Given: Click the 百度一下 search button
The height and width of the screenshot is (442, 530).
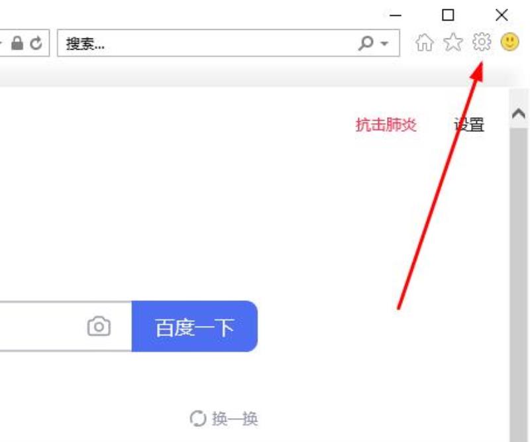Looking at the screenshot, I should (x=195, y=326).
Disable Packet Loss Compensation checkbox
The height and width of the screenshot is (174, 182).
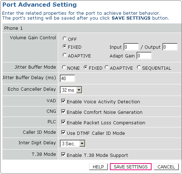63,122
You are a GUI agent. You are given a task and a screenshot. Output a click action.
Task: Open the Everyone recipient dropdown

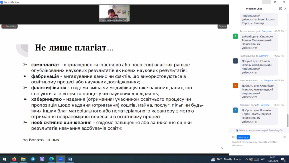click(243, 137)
--------------------------------------------------
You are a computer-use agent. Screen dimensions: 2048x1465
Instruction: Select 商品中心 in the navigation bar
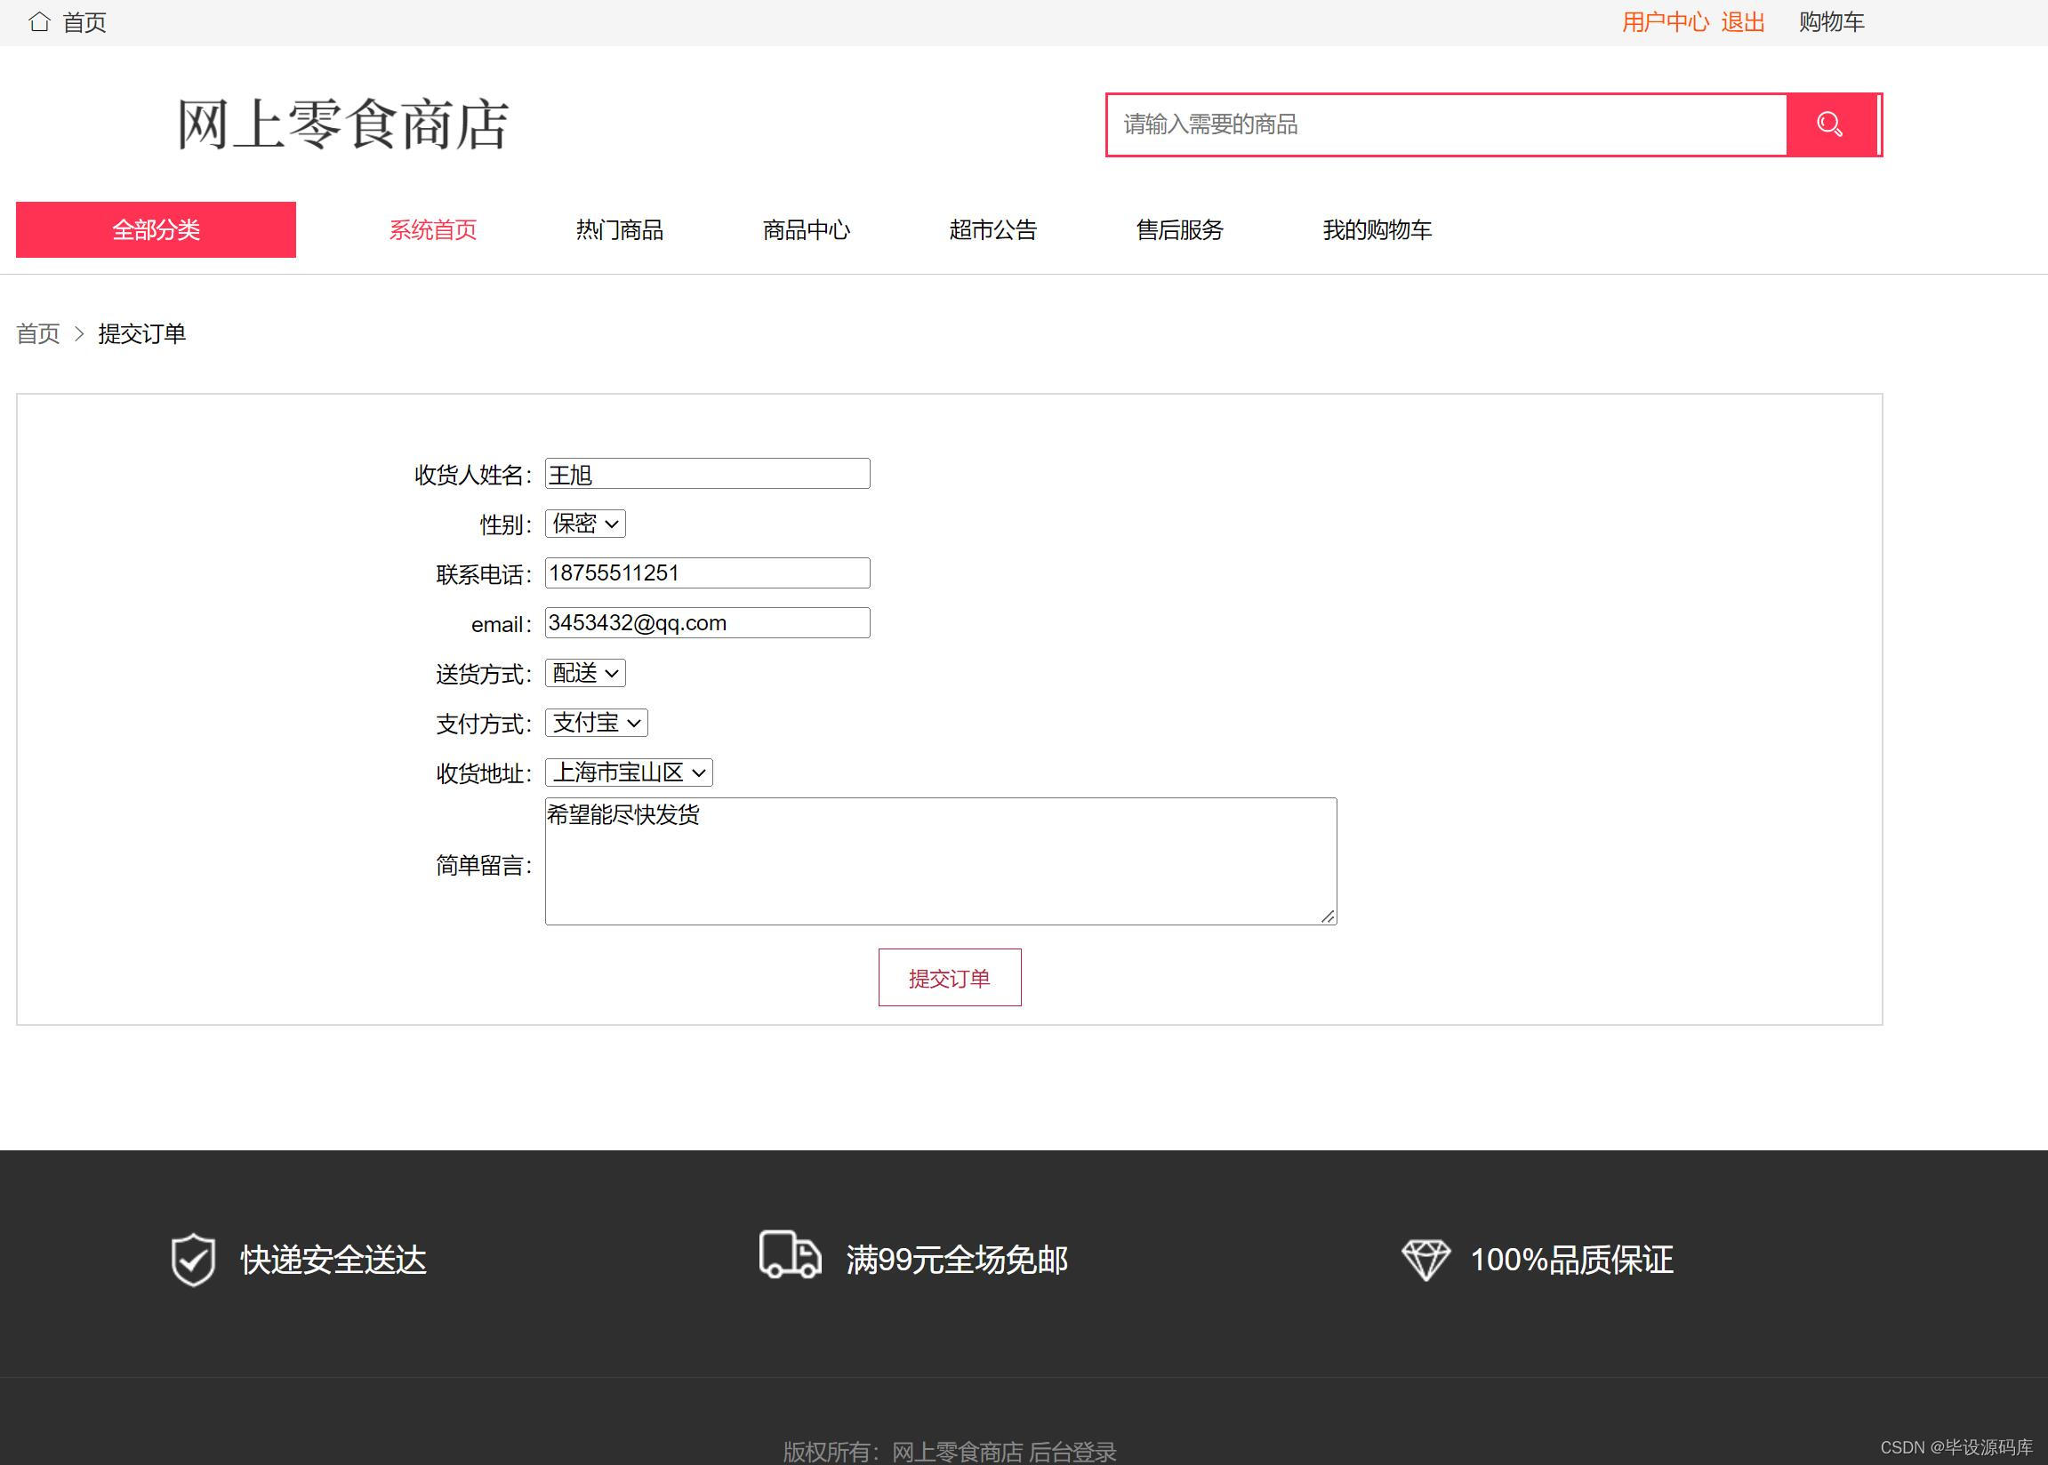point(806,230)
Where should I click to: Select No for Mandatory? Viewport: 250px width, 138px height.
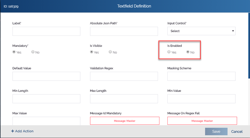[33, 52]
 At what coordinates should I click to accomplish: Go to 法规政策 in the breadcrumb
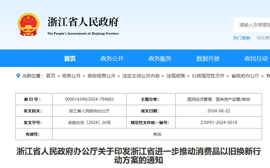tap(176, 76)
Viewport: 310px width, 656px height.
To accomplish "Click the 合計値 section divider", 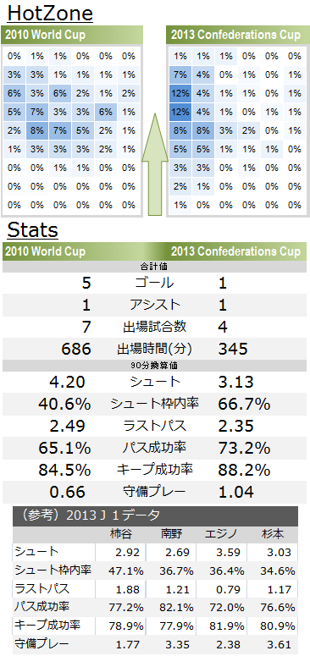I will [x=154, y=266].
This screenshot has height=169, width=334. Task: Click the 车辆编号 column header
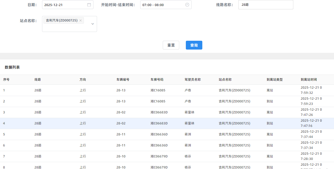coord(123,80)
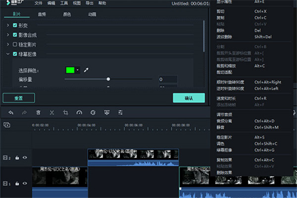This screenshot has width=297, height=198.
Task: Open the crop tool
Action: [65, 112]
--------------------------------------------------
- **DIRECTIONS**: Retype the stretch of records from the line containing "Disable Packet Loss Compensation checkbox" through the line containing "click(243, 137)", both ends included. Leave the pictures out of your answer.

- **EXPECTED ANSWER**:
Disable Packet Loss Compensation checkbox
The height and width of the screenshot is (174, 182).
63,122
You are a GUI agent. You are given a task and a screenshot. Output a click action.
Task: Open the Everyone recipient dropdown

click(243, 137)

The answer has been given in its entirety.